糖尿病是一种以高血糖为特征的慢性代谢紊乱疾病,主要分成1型、2型和妊娠型糖尿病(Cudworth & Woodrow 1997)。其中,2型糖尿病约占90%-95%(Ameirican Diadetes Association 2019)。高血糖会损伤肾脏、心脏、眼睛、血管等器官组织(Mirmiran et al. 2014)。现代药理学研究表明,相比化学合成药,来自天然产物中的降血糖活性物质普遍具有效果显著、副作用小等优点(Rautn et al. 2016)。因此,开发此类天然活性物质具有显著的社会和经济效益。
桦褐孔菌Inonotus obliquus是一种珍稀食药真菌,又名桦树茸、白桦茸、斜管纤孔菌等,主要分布于北欧、俄罗斯、日本及我国的黑龙江和吉林等寒冷地区(戴玉成和李玉 2011)。研究表明,已发现的桦褐孔菌活性成分有200多种,其中多糖为最主要活性成分(常晨和包怡红 2017)。桦褐孔菌多糖具有抗氧化、抗肿瘤、抗糖尿病以及免疫调节等生理活性(孙军恩等 2009)。其抗糖尿病活性研究最引人关注,研究证实人工栽培和野生桦褐孔菌子实体(陈艳秋等 2018)、发酵菌丝体中的多糖(Sun et al. 2008)都具有显著的降血糖功效。目前,关于桦褐孔菌多糖降血糖的机制说法不一,主要集中在改善胰岛素抵抗、提高机体对胰岛素的敏感性和调节糖代谢3个方面(吴宇锋和颜美秋 2018)。虽然桦褐孔菌子实体多糖抑制α-葡萄糖苷酶活性已有少数报道(沈心怡等2016),但其抑制类型及作用机理却鲜有探究,而且不同提取分离过程得到的多糖组成及结构各不相同。
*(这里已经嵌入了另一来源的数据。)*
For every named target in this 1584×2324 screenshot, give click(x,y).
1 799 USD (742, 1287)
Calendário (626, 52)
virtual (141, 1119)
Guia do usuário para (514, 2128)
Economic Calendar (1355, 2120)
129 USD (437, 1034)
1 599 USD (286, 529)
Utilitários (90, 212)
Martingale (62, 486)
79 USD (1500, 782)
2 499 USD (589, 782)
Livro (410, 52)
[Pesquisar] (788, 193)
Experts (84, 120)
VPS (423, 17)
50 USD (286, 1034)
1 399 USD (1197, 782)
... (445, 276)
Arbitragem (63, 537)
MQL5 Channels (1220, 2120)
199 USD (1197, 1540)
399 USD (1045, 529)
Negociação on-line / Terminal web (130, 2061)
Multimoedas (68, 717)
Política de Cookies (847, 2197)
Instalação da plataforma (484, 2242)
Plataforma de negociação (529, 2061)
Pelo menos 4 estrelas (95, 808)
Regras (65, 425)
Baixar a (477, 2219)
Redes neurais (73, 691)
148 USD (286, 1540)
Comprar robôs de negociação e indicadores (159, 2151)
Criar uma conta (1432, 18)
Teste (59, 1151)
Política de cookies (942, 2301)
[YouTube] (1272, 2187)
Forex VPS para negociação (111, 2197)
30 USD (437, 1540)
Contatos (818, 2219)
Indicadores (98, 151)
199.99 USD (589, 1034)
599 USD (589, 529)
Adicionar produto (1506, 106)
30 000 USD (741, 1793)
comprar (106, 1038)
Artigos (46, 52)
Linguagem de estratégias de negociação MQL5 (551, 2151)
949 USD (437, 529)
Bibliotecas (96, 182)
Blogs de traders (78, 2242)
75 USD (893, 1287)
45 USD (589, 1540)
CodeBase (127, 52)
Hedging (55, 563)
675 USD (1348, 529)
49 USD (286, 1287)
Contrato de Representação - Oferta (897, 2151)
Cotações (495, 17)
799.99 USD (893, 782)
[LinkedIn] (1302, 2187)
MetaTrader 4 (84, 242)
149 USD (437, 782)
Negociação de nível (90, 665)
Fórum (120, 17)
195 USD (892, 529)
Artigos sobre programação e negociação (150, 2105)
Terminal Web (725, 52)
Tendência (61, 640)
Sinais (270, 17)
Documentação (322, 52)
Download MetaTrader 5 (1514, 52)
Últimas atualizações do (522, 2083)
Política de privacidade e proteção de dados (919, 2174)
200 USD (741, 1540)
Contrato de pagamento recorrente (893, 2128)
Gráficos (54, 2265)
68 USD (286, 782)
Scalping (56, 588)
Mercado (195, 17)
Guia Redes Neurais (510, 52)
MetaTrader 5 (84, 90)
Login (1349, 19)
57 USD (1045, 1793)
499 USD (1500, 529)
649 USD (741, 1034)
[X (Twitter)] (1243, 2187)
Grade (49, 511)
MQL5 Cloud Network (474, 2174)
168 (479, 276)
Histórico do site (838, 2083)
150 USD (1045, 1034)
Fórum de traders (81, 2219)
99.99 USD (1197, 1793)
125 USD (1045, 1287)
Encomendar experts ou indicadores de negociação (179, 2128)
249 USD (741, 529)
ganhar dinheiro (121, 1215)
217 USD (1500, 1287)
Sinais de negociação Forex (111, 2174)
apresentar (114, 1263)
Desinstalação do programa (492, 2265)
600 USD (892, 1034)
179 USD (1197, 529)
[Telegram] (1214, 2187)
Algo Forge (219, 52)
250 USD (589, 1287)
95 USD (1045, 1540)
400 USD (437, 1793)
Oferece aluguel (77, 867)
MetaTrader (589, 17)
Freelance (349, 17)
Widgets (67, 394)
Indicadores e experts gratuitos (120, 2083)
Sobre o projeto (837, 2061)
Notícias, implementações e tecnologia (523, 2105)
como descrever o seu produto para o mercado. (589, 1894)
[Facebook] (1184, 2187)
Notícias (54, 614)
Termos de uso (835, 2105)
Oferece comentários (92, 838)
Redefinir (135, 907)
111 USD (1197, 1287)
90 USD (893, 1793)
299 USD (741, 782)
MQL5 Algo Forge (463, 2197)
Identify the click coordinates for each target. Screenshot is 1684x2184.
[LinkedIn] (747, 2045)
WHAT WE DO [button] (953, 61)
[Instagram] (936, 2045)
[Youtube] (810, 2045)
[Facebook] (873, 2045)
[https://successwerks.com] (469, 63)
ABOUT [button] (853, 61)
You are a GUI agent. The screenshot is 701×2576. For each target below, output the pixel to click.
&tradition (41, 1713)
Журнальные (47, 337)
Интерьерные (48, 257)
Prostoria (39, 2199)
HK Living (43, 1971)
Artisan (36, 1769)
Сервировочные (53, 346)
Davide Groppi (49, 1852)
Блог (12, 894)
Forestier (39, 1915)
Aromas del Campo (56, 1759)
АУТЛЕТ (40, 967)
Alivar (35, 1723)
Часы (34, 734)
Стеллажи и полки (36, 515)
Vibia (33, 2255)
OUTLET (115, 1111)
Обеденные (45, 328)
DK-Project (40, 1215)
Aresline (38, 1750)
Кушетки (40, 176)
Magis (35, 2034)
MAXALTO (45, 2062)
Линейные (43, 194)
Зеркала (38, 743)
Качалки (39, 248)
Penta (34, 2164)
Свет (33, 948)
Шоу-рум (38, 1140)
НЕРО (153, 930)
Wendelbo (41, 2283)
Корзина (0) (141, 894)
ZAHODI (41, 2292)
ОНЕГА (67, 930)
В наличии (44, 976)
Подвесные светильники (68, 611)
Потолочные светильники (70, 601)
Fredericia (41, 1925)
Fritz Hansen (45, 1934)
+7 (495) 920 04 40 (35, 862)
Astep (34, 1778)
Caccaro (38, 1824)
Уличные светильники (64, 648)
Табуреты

抑制α-葡萄糖苷酶活性减少葡萄糖形成和处理HepG2细胞增加葡萄糖吸收,是两种有效的体外筛选降血糖活性物质方法(Gil-Campos et al. 2004;Tang et al. 2018)。本研究以桦褐孔菌子实体为原料经水提和分级醇沉得到粗多糖和3个多糖组分,通过α-葡萄糖苷酶筛选出效果较好的多糖组分,并进一步研究其酶动力学以及对HepG2细胞葡萄糖吸收的作用,为桦褐孔菌相关医药保健品的研发和生产提供理论参考。
1 材料与方法
1.1 供试材料
1.1.1 材料和试剂:桦褐孔菌野生子实体,采自长白山野生林区,由庆元县金源真菌多糖制品责任有限公司提供;95%食品级乙醇(杭州长青化工);α-葡萄糖苷酶(10U/mg)、PNPG(4-硝基酚-α-D-吡喃葡萄糖苷)、葡萄糖测试盒、胰岛素、盐酸二甲双胍和单糖标准品(L-鼠李糖,D-葡萄糖,D-木糖,D-岩藻糖,D-半乳糖,D-甘露糖)等标准品(美国Sigma公司);二甲基亚砜(DMSO)、噻唑蓝(MTT)、胰蛋白酶消化液(南京建成生物工程研究所);HepG2(人肝癌细胞)(中国科学院细胞库);DMEM(dulbecco’s modified eagle medium)培养基、磷酸盐缓冲液(phosphate buffered saline,PBS)、胎牛血清(fetal bovine serum,FBS)(美国Gibco公司)。
1.1.2 仪器与设备:PL602分析天平(梅特勒-托利多仪器有限公司);DJ-02小型粉碎机(上海淀久中药机械);Spectra Max i3酶标仪(美国MD公司);725型紫外分光光度计(上海光谱仪器有限公司);HH-2型恒温水浴锅(荣华仪器制造有限公司);RE-2000A旋转蒸发仪(上海亚荣生化仪器厂);311型CO2培养箱(美国Thermo Fisher Scientific公司);TDL-60B低速冷冻离型机(上海安亭科学仪器厂);ALPHA 2-4 LD真空冷冻干燥机(德国Christ公司)。
1.2 方法
1.2.1 提取时间对多糖得率的影响:桦褐孔菌子实体经50℃干燥3h后,采用小型粉碎机粉碎,过60目筛。称取100g粉末,固定料液比1:20和提取温度90℃,分别在5个不同的时间(1、1.5、2、2.5、3h)提取多糖,重复2次,合并上清液后浓缩、离心、干燥,根据公式测定得率:得率(%)=(提取物干燥后质量/原料质量)×100。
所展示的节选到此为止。